▶ Task description
Copy out the page on defining evaluators below word for word. Leave out the listing that follows it.

▶ Reading text
+ + + + +

Overview

Evaluators let you set objective definitions of success and systematically experiment with different configurations. It’s increasingly critical to score applications robustly, particularly without needing ground truth labels.

Defining an Evaluator

You can specify your evaluator to assess the LLM system in two ways.

Option 1: Specify the model, evaluator, and evaluation dataset.

Provide the model, evaluator, and evaluation_dataset parameters and inputs to the nomadic.Experiment class.

This is recommended if you plan to use:

  • Evaluator:
    • An evaluator supported through LlamaIndex’s BaseEvaluator, or
    • An evaluator for prompt tuning, by defining a custom_evaluator dict and your own weights of metrics, and an LLM-as-a-judge evaluates the produced scores as the weighted result.
  • Model: A model supported through LlamaIndex’s BaseLLM classes.

Option 2: Define your own custom evaluation function.

param_fn is an objective function that provides the most flexibility for you to specify custom params, success metrics, or your own model definitions.

This is recommended if you plan to use models or evaluators that are not supported by LlamaIndex, or if you are doing prompt tuning.

+ + + + +

▶ Raw data
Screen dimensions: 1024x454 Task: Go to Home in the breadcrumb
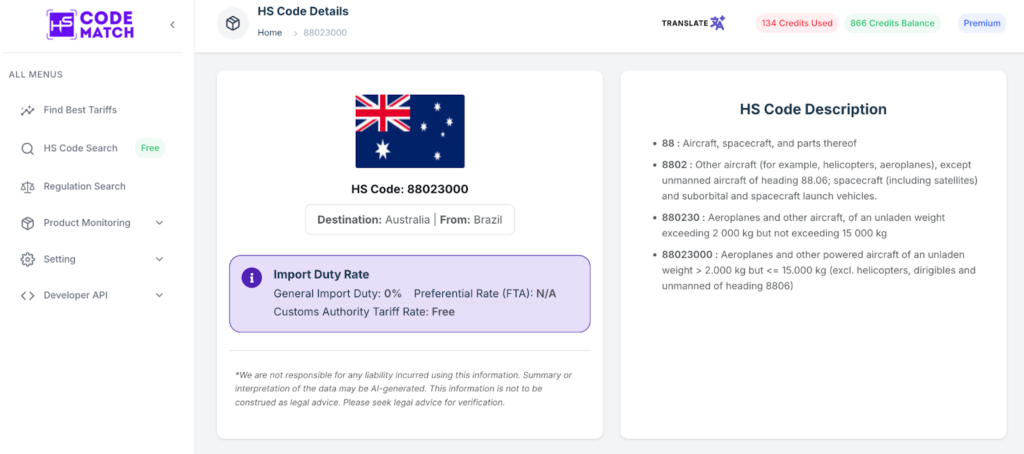270,33
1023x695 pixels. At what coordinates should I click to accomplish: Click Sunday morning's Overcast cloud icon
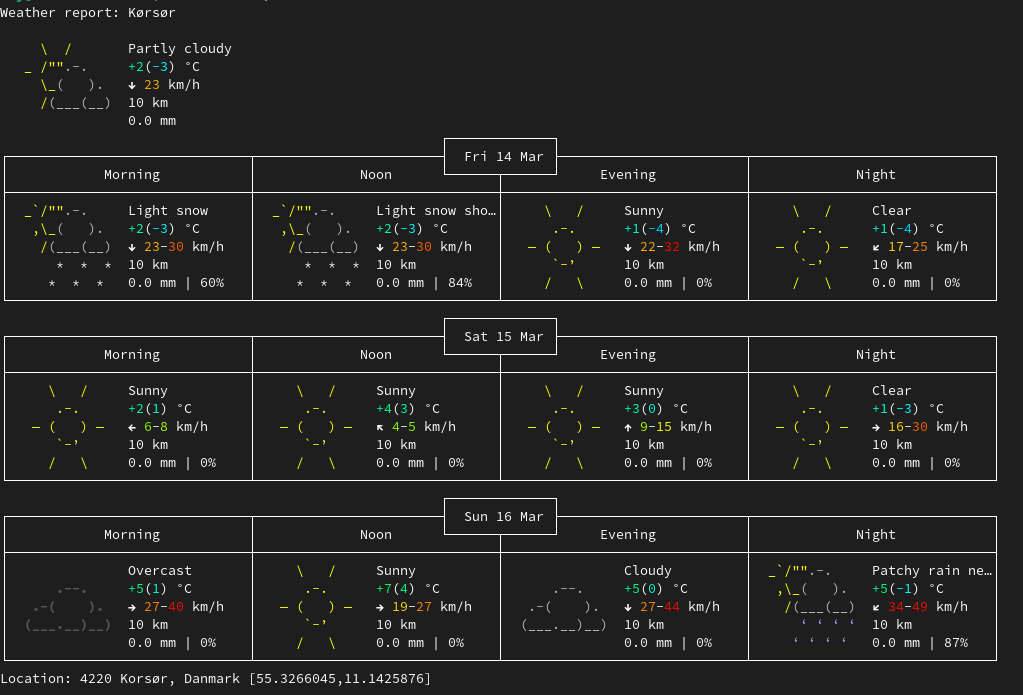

+ + + + +

▶ Solution for this task
Overview

Evaluators let you set objective definitions of success and systematically experiment with different configurations. It’s increasingly critical to score applications robustly, particularly without needing ground truth labels.

Defining an Evaluator

You can specify your evaluator to assess the LLM system in two ways.

Option 1: Specify the model, evaluator, and evaluation dataset.

Provide the model, evaluator, and evaluation_dataset parameters and inputs to the nomadic.Experiment class.

This is recommended if you plan to use:

  • Evaluator:
    • An evaluator supported through LlamaIndex’s BaseEvaluator, or
    • An evaluator for prompt tuning, by defining a custom_evaluator dict and your own weights of metrics, and an LLM-as-a-judge evaluates the produced scores as the weighted result.
  • Model: A model supported through LlamaIndex’s BaseLLM classes.

Option 2: Define your own custom evaluation function.

param_fn is an objective function that provides the most flexibility for you to specify custom params, success metrics, or your own model definitions.

This is recommended if you plan to use models or evaluators that are not supported by LlamaIndex, or if you are doing prompt tuning.